## Problem:
Exact duplicates of all the records are needed.

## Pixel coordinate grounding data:
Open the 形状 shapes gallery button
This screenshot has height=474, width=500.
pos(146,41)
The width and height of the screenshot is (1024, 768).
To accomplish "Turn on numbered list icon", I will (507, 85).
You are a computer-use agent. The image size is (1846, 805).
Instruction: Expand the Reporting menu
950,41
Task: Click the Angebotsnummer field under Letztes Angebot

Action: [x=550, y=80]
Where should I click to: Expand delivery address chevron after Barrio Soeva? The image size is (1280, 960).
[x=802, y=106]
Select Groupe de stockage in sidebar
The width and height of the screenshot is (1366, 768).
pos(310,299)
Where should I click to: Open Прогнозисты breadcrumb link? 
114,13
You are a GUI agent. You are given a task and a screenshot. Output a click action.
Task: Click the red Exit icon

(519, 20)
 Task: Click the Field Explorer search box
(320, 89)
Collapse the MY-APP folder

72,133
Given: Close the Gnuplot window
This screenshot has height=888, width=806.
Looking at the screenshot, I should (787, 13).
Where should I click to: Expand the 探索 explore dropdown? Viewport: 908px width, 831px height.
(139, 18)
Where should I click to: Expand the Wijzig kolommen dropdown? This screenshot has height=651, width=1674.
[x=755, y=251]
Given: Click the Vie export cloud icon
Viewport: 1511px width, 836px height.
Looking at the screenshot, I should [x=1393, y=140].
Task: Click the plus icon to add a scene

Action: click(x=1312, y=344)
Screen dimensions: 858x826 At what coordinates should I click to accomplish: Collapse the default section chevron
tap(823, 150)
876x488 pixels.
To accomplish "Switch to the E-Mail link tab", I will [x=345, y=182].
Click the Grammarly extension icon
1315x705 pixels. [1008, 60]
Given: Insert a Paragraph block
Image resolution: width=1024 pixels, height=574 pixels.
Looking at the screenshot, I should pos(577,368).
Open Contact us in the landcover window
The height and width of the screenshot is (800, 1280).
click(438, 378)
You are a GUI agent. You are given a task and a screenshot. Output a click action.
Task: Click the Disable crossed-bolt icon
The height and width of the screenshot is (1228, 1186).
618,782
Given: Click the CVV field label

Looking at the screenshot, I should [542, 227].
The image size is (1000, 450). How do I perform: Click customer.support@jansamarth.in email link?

## Task output:
Open the 形状 shapes gallery button
This screenshot has height=474, width=500.
pos(146,41)
The width and height of the screenshot is (1024, 768).
To accomplish "Turn on numbered list icon", I will (507, 85).
You are a computer-use agent. The image size is (1846, 805).
Instruction: Expand the Reporting menu
950,41
Task: Click the Angebotsnummer field under Letztes Angebot

Action: [x=550, y=80]
Where should I click to: Expand delivery address chevron after Barrio Soeva? The image size is (1280, 960).
[x=802, y=106]
Select Groupe de stockage in sidebar
The width and height of the screenshot is (1366, 768).
pos(310,299)
Where should I click to: Open Прогнозисты breadcrumb link? 
114,13
You are a GUI agent. You are given a task and a screenshot. Output a click action.
Task: Click the red Exit icon

(519, 20)
 Task: Click the Field Explorer search box
(320, 89)
Collapse the MY-APP folder

72,133
Given: Close the Gnuplot window
This screenshot has height=888, width=806.
Looking at the screenshot, I should (787, 13).
Where should I click to: Expand the 探索 explore dropdown? Viewport: 908px width, 831px height.
(139, 18)
Where should I click to: Expand the Wijzig kolommen dropdown? This screenshot has height=651, width=1674.
[x=755, y=251]
Given: Click the Vie export cloud icon
Viewport: 1511px width, 836px height.
Looking at the screenshot, I should [x=1393, y=140].
Task: Click the plus icon to add a scene

Action: click(x=1312, y=344)
Screen dimensions: 858x826 At what coordinates should I click to accomplish: Collapse the default section chevron
tap(823, 150)
876x488 pixels.
To accomplish "Switch to the E-Mail link tab", I will [x=345, y=182].
Click the Grammarly extension icon
1315x705 pixels. [1008, 60]
Given: Insert a Paragraph block
Image resolution: width=1024 pixels, height=574 pixels.
Looking at the screenshot, I should pos(577,368).
Open Contact us in the landcover window
The height and width of the screenshot is (800, 1280).
click(438, 378)
You are a GUI agent. You are given a task and a screenshot. Output a click action.
Task: Click the Disable crossed-bolt icon
The height and width of the screenshot is (1228, 1186).
618,782
Given: Click the CVV field label

Looking at the screenshot, I should [542, 227].
The image size is (1000, 450). How do I perform: Click customer.support@jansamarth.in email link?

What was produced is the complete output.